____ Input records

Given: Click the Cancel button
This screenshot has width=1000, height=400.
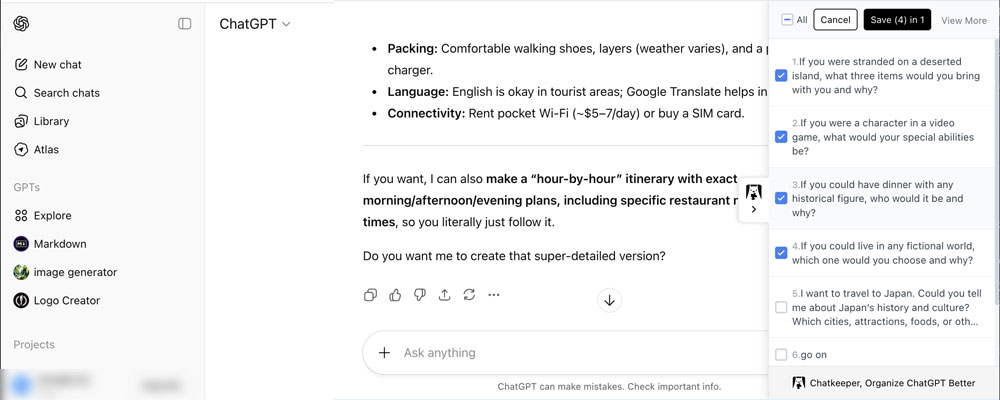Looking at the screenshot, I should (x=835, y=19).
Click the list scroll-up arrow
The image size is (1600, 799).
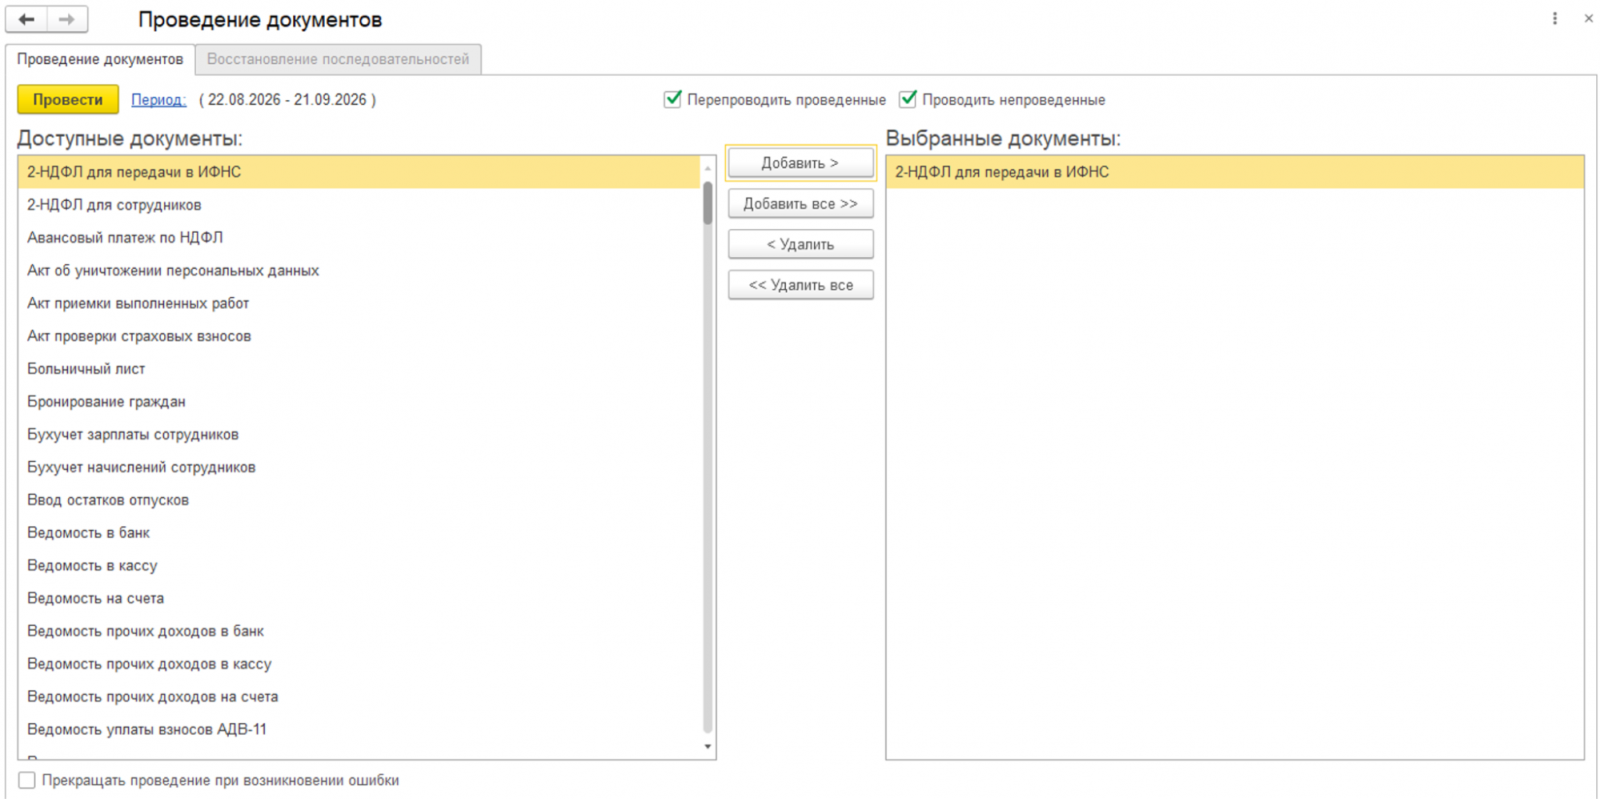[708, 168]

________

• _What to work on_
Look through the data and show every line containing "Click".

• _Task solution_
Given: Click the Cancel button
Click the list scroll-up arrow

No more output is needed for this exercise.